Excerpted text |

■ ■ ■ ■ ■

Professor emeritus publishes 40 years of poetry

Bruce Guernsey found his passion to write poetry at age 23 during his first teaching position after one of his students came home in a body bag from the Vietnam War.

“It occurred to me that if I failed a male student then he would be drafted and sent off, and I had a lot of feelings I needed to express in some way,” said Guernsey, a professor emeritus of English.

At the time in 1967, Guernsey was teaching at William and Mary in Williamsburg, Va.

In 1970, he published his first poem titled “Grading Papers” about critiquing a sentence in a student’s essay about how “a common practice for marines is to hack off V-C ears which they send back home or keep for souvenirs.”

“I scrawled down the poem after giving a comment in the paper to write it in the passive voice, and I could not believe that I found myself making a grammatical comment to something as hideous as this,” he said.

Guernsey has been writing poetry for more than 40 years, and he featured about 100 of them in his new book titled “From Rain: Poems, 1970-2010.”

Guernsey will be at the Lincoln Bookshop, 619 Monroe Ave., from 5-7 p.m. today for a book signing accompanied by wine, cheese and music.

Wendy Meyer, who has owned the Lincoln Bookshop for about a year, said this will be the first book-signing event in more than a decade.

“I generally do not read too much poetry, but I am a fan of Bruce’s,” she said. “He creates a beautiful use of language in his poems, and has a way with making words flow.”

One of the dominant themes in his poems revolves around his father returning from World War II.

“From what I understand from my mother, the war made my father a very different person,” Guernsey said. “I called him Doug for a couple of years because it didn’t register to me that he was my dad, and then I called him Pop, which seemed like the right name because he was an explosive character.”

He also wrote about a crucial event in his life that happened on May 11, 1987.

His father, who was 71 and had the degenerative disease Parkinson’s, was staying at a veterans affairs hospital in rural Pennsylvania at the time.

“He got dressed that particular day and walked out the door, and I haven’t seen him since,” he said. “His ghost wanders in my imagination still.”

■ ■ ■ ■ ■

(Dataset entries)

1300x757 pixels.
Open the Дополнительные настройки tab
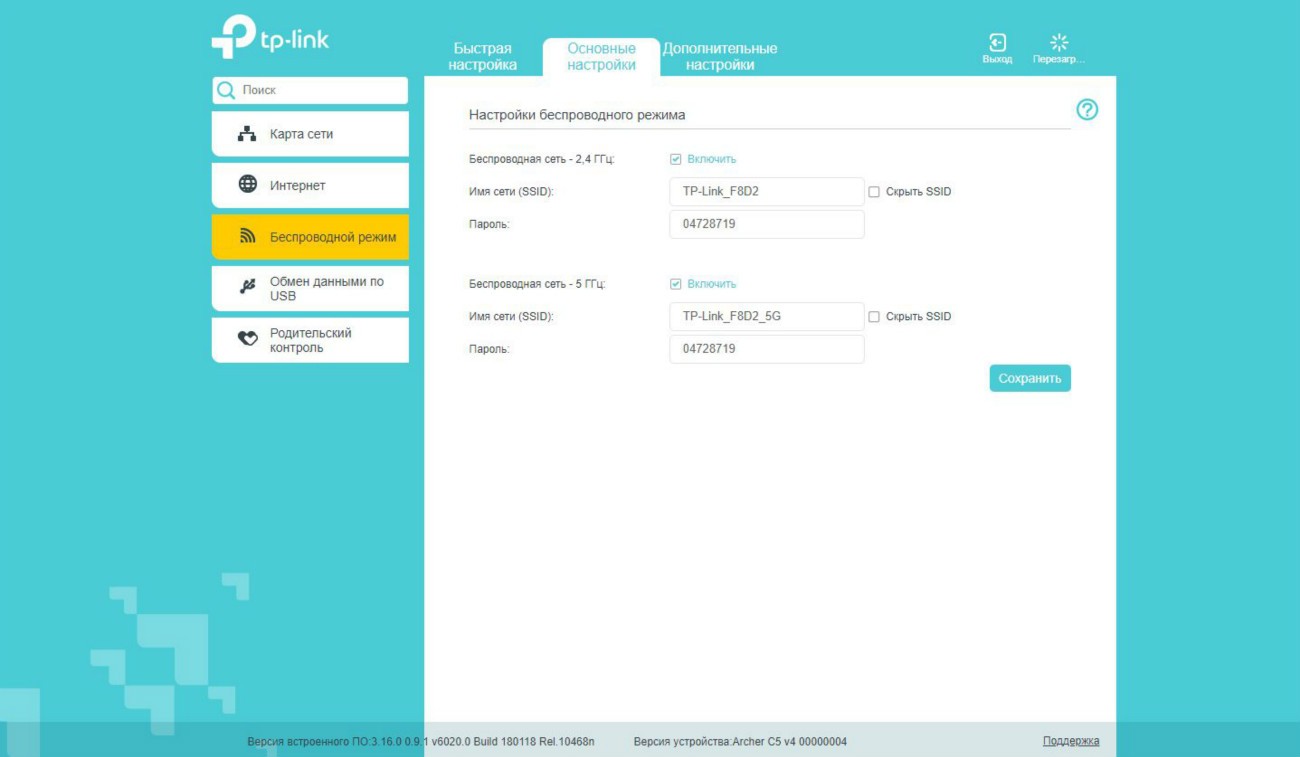[720, 56]
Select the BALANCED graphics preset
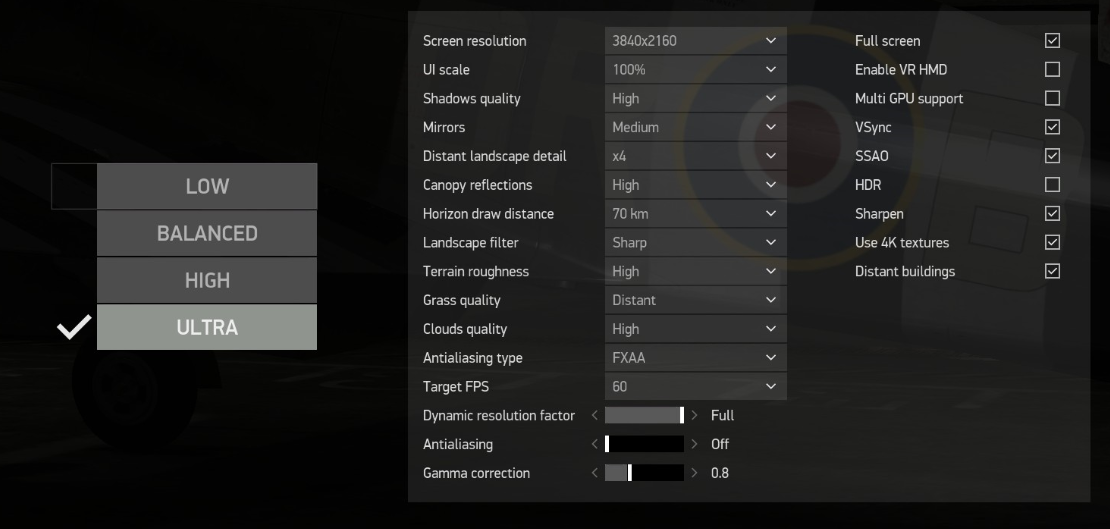Screen dimensions: 1110x529 coord(207,233)
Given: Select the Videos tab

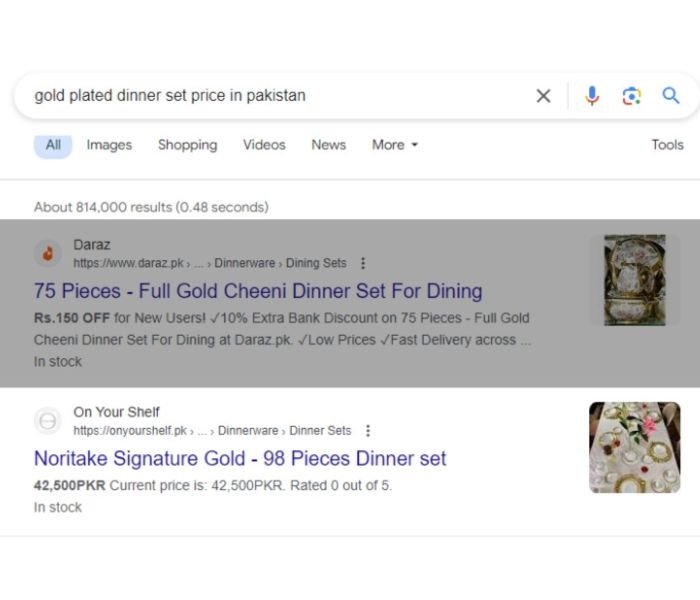Looking at the screenshot, I should click(x=264, y=145).
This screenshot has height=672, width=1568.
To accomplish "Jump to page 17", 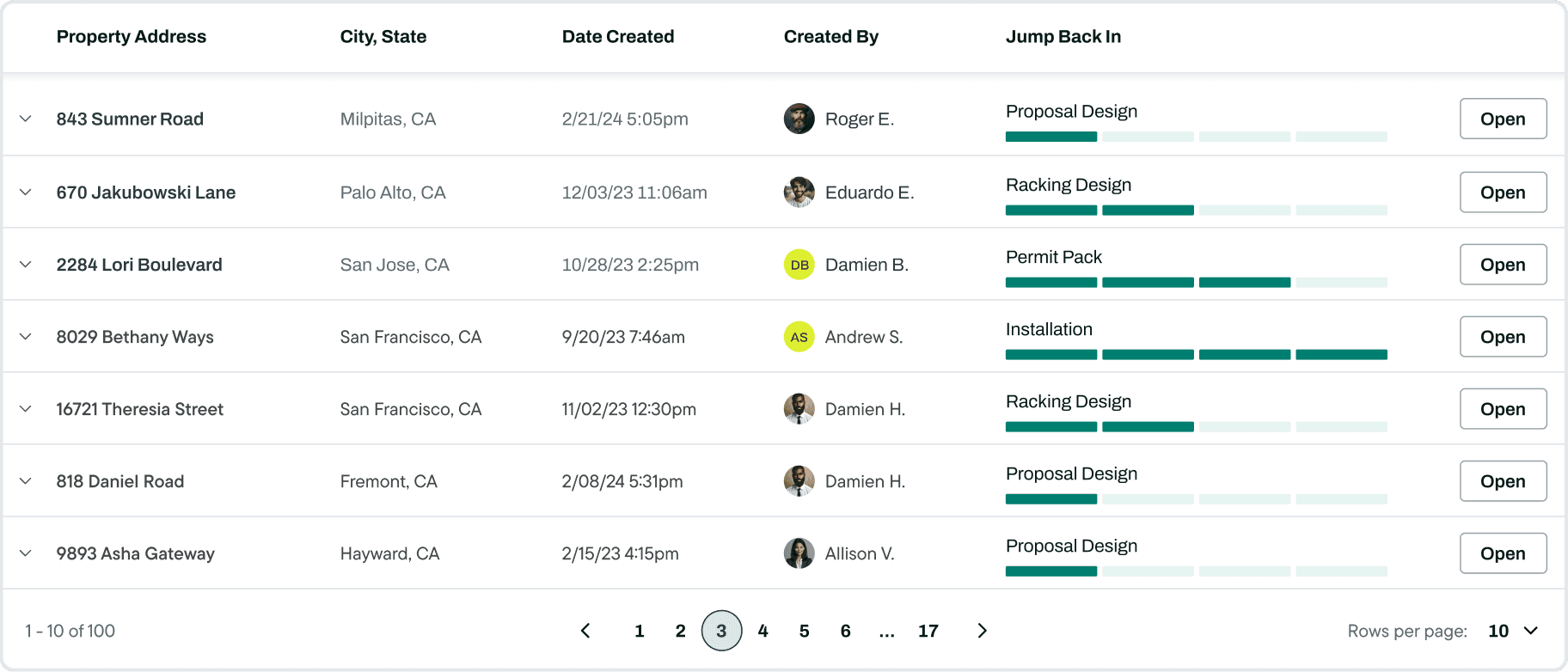I will [x=928, y=631].
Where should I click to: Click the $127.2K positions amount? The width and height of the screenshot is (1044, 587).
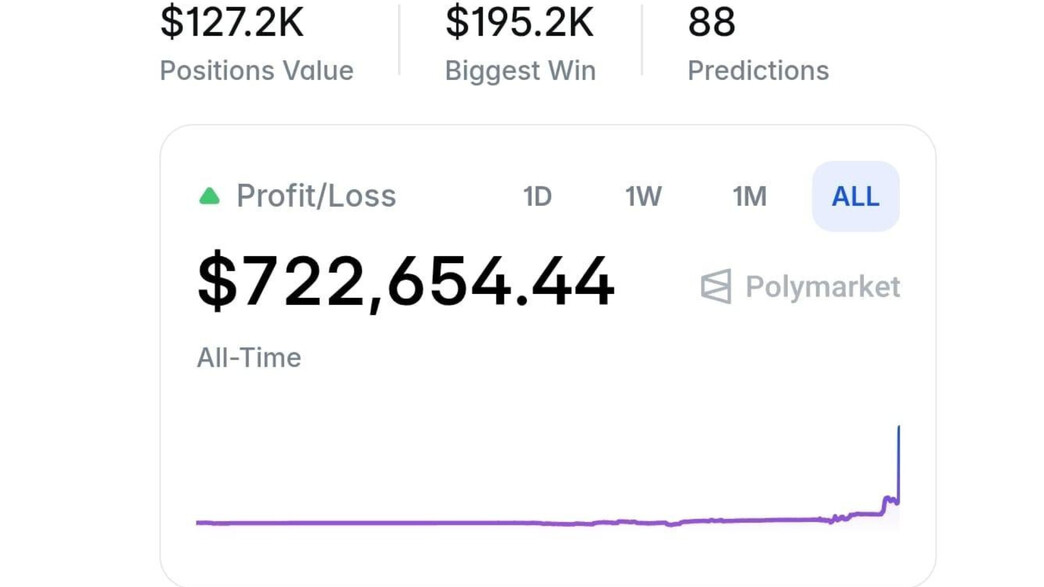231,22
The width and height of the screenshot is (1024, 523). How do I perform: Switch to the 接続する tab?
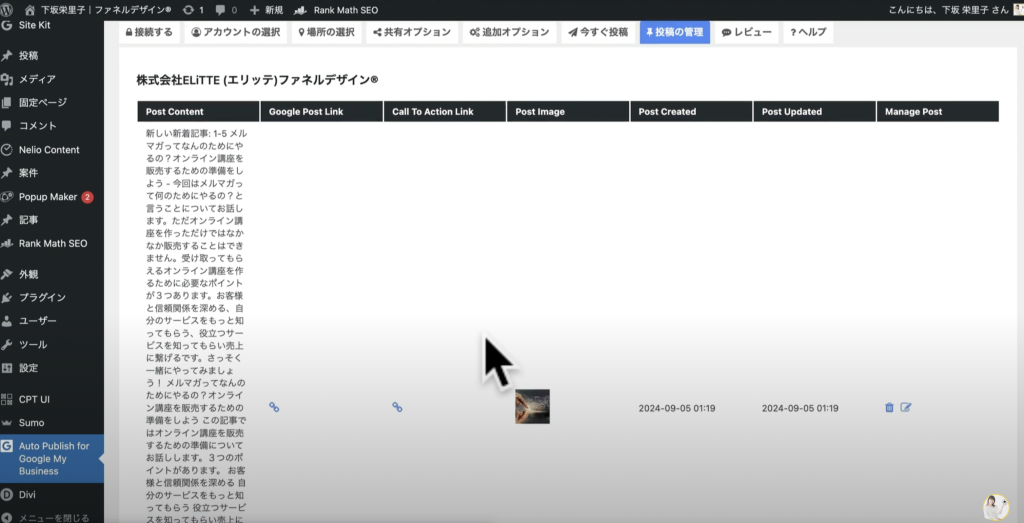click(x=149, y=32)
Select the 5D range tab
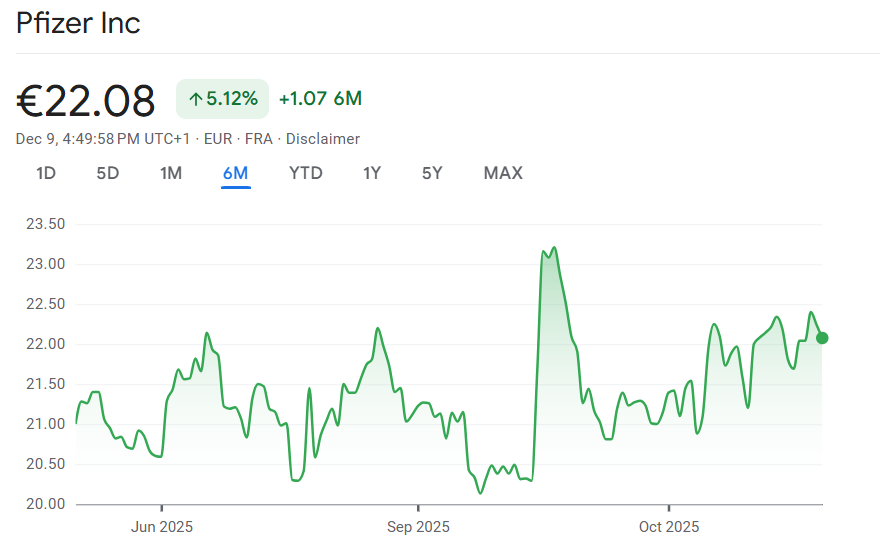This screenshot has height=546, width=880. (108, 173)

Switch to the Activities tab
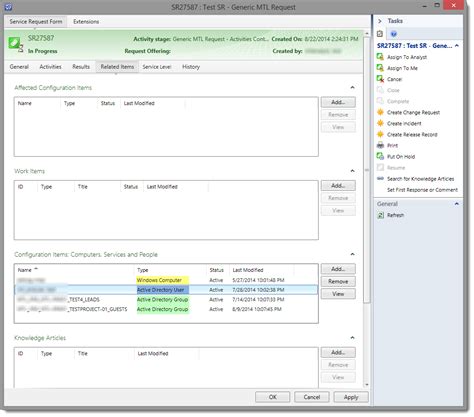[x=50, y=67]
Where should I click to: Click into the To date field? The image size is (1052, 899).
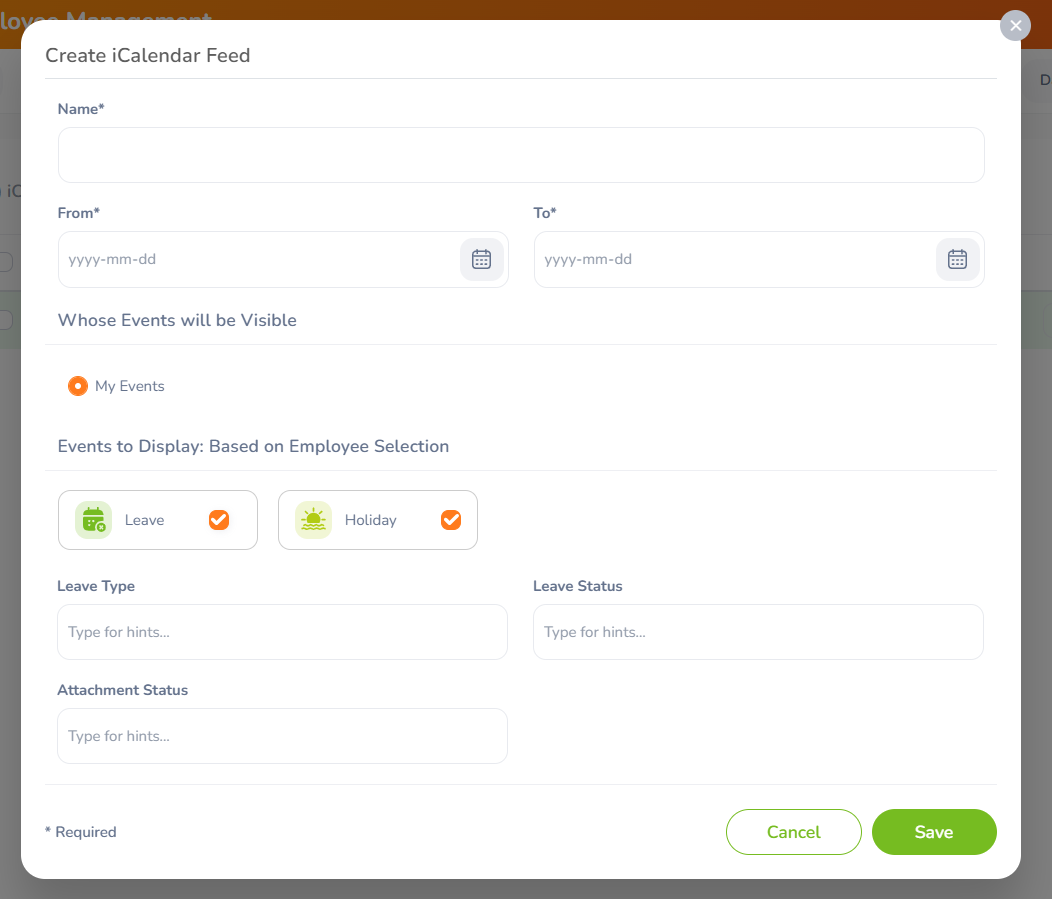(735, 260)
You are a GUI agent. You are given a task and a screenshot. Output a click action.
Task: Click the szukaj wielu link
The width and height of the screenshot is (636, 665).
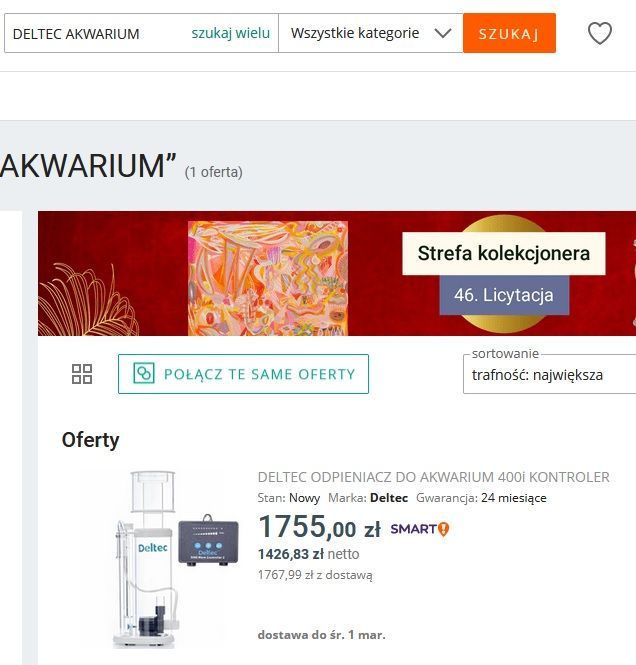coord(231,33)
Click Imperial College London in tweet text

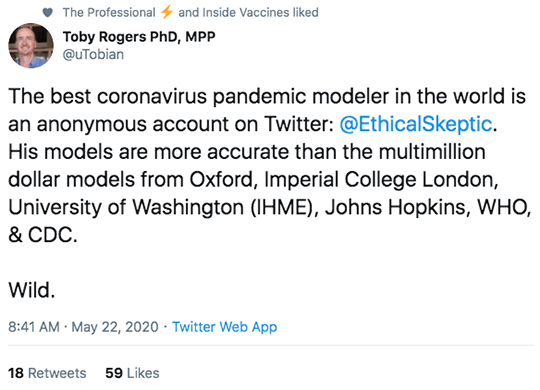click(x=381, y=179)
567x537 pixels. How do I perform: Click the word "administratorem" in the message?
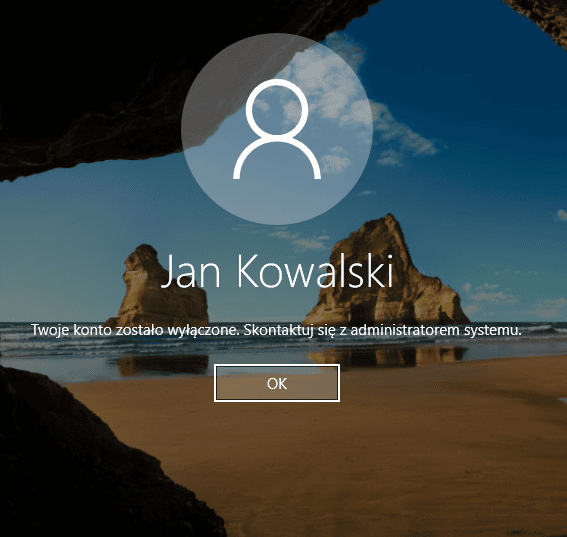[406, 331]
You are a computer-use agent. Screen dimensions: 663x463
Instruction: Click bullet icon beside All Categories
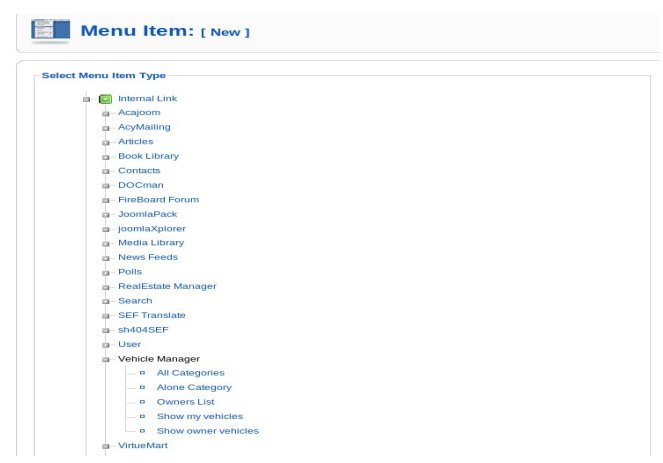point(142,373)
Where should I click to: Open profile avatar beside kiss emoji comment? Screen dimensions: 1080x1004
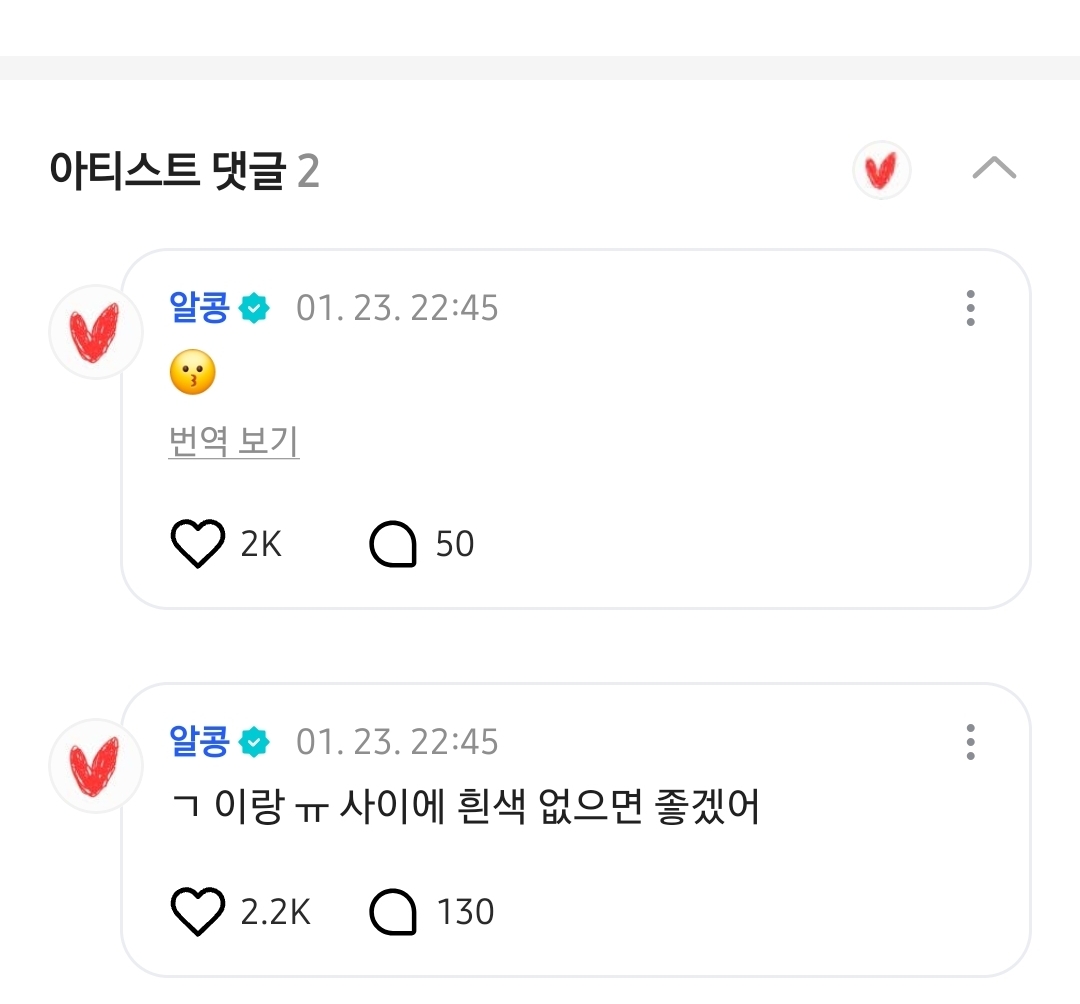tap(96, 332)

■ ■ ■ ■ ■

Exercise goal | Carry on the article about Bruce Guernsey's poetry collection, picking up after its final sentence.

Response |
He included about 15 poems about his father in the book. He also featured poems about his three uncles—who were also in World War II, his mother, his children and his wife.

He separated his collective poems in four thematic sections and said he wanted the collection to be cohesive and unified opposed to organizing it chronologically.

The first section reflects on many aspects of the natural world including “The Apple,” “Ice” and “Stones,” he said.

“When I was organizing the book, I realized that many titles were proper nouns and symbols of some kind,” Guernsey said. “I guess I was a bit of a detective with looking at things with a magnifying glass. There is a lot of intimacy with the natural world.”

He said the second section contains poems influenced by living in Illinois like “October,” which is about harvesting cornfields.

“The third section has some poems with a weird sense of humor like ‘Yam’ and ‘Oatmeal,’ and the fourth section is my attempt to resolve the themes of the first three sections,” he said.

One of the poems in the fourth section titled “Homage to Edgar Bergen” describes the tradition in Guernsey’s childhood of listening to a ventriloquist’s radio special on Sunday nights. He recounted that when he was older he thought it must have been easy to be a ventriloquist on the radio.

“It was my secret desire as a little kid to be a ventriloquist, and when I first started teaching poetry it occurred to me that I am a ventriloquist,” he said. “Speaking without moving your lips, that’s what poems are—like voices on the page.”